Train Network with Custom Nested Layers
This example shows how to create and train a network with nested layers defined using network composition.
There are two ways to created nested layers:
Create a
networkLayer
object that contains a nested network. The network layer is a single layer that behaves identically to the nested network during training and inference. You can use network layers to simplify building and editing large networks or networks with repeating components.Create a custom layer that itself defines a neural network by specifying a
dlnetwork
object as a learnable parameter. This method is known as network composition and you can use network composition to create a single custom layer that represents a block of learnable layers, create a network with control flow, for example, a network with a section that can dynamically change depending on the input data, and create a network with loops, for example, a network with sections that feed the output back into itself, or implement weight sharing, for example, in networks where different data needs to pass through the same layers such as twin neural networks or generative adversarial networks (GANs). For more information, see Deep Learning Network Composition.

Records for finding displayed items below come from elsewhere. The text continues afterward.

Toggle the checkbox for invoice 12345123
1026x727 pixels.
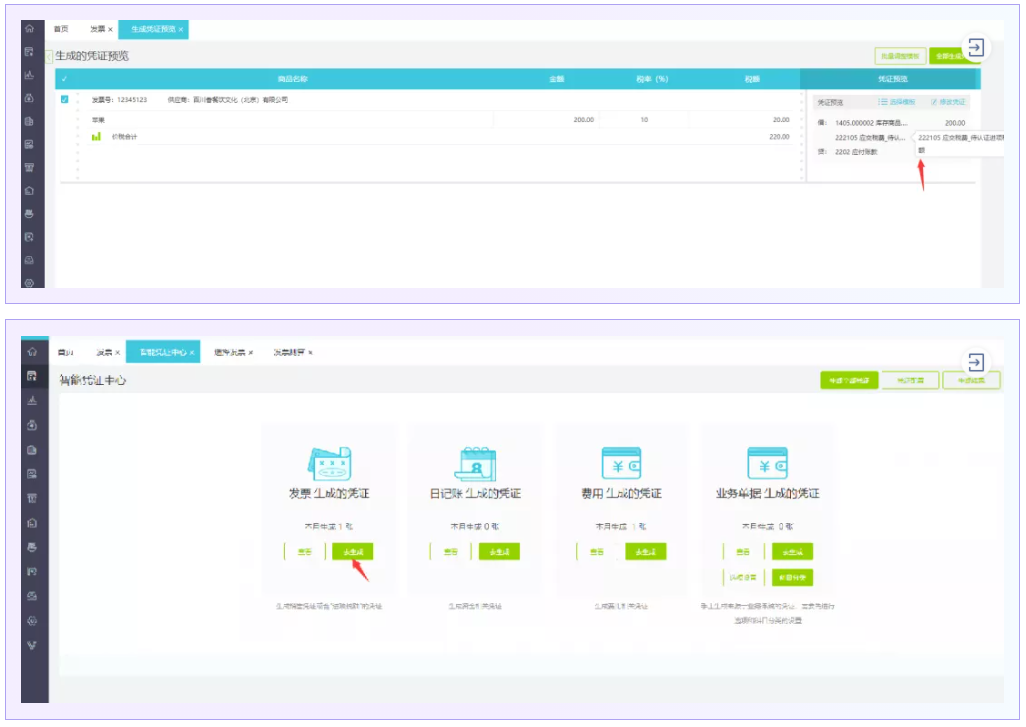[65, 100]
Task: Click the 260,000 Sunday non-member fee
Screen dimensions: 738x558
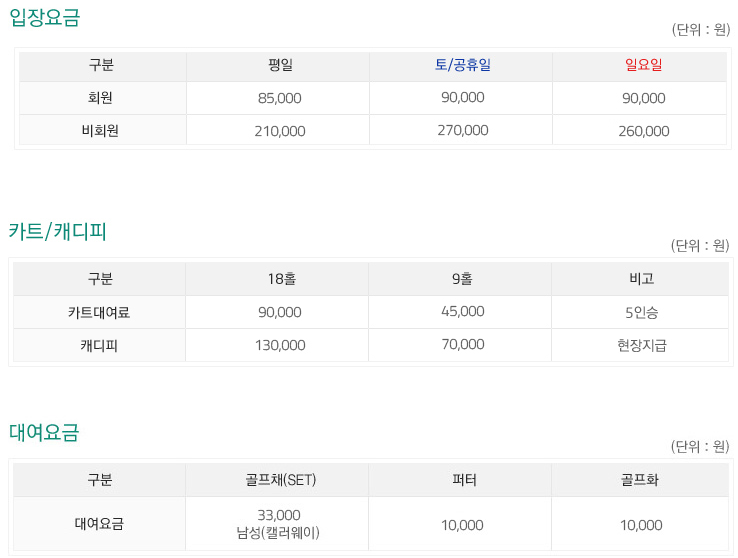Action: pos(643,131)
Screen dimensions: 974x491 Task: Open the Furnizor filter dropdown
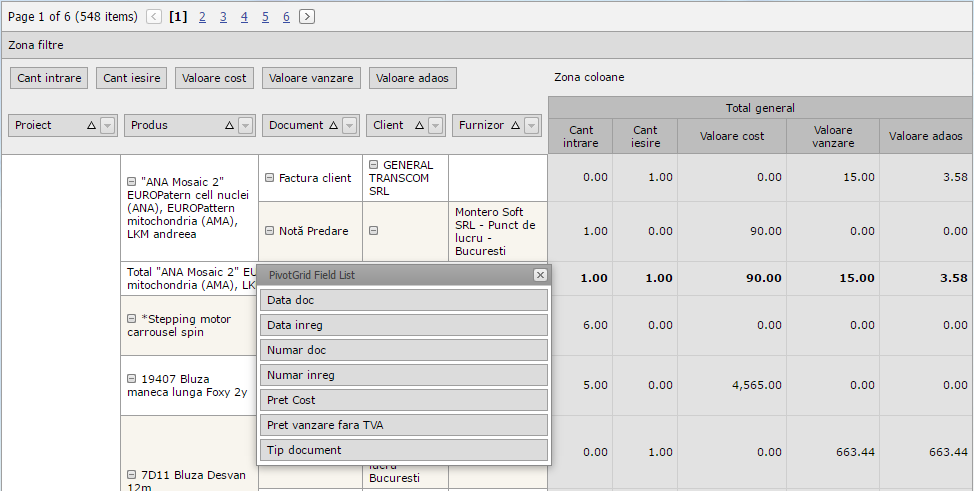(x=532, y=126)
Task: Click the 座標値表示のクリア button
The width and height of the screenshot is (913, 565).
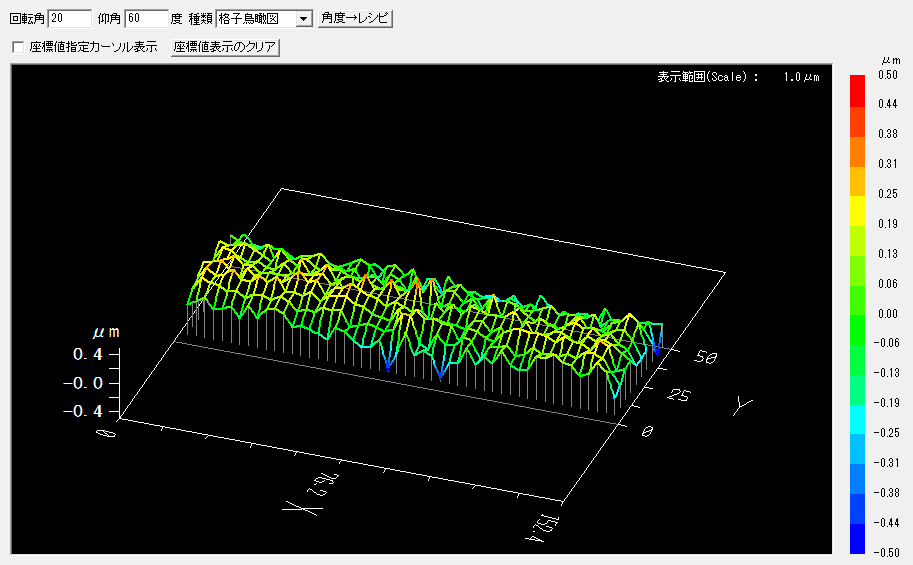Action: [x=225, y=47]
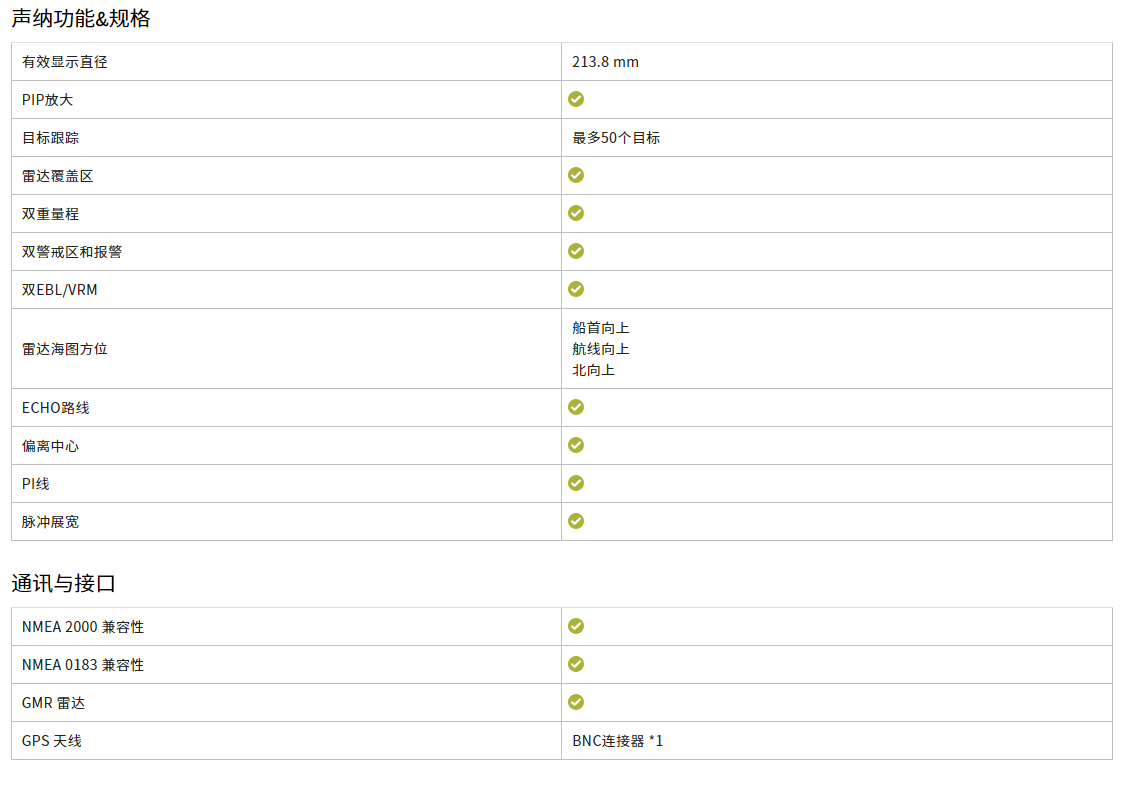Click the BNC连接器 *1 value

(617, 741)
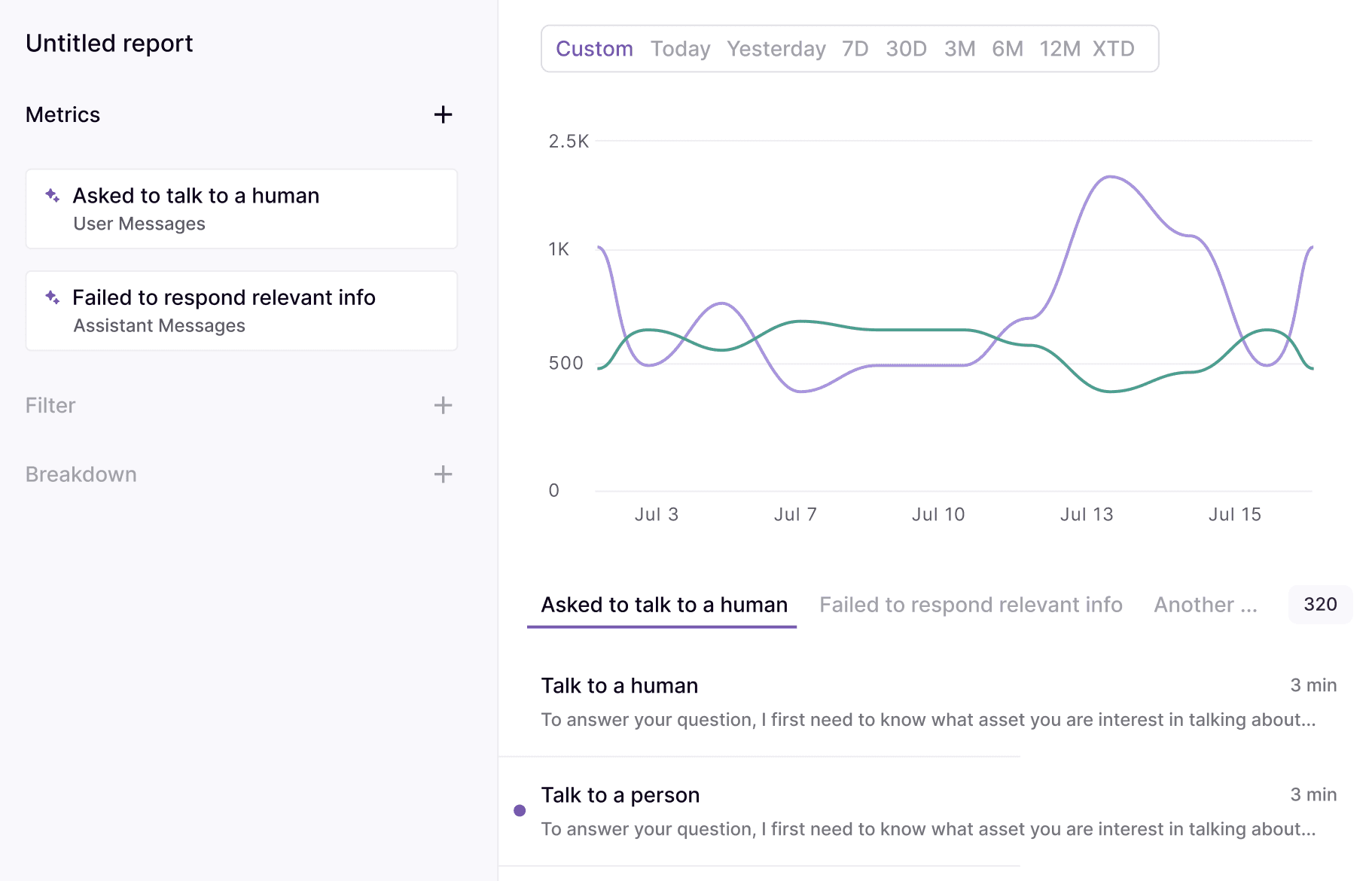This screenshot has width=1372, height=881.
Task: Click the AI sparkle icon on 'Failed to respond relevant info'
Action: (51, 297)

This example shows how to train a network using custom layers representing residual blocks, each containing multiple convolution, batch normalization, and ReLU layers with a skip connection. For an example showing how to create and train a network with network layers containing residual blocks, see Create and Train Network with Nested Layers. For this use case, it's typically easier to use the resnetNetwork
function. For an example showing how to create a residual network using resnetNetwork
, see Train Residual Network for Image Classification.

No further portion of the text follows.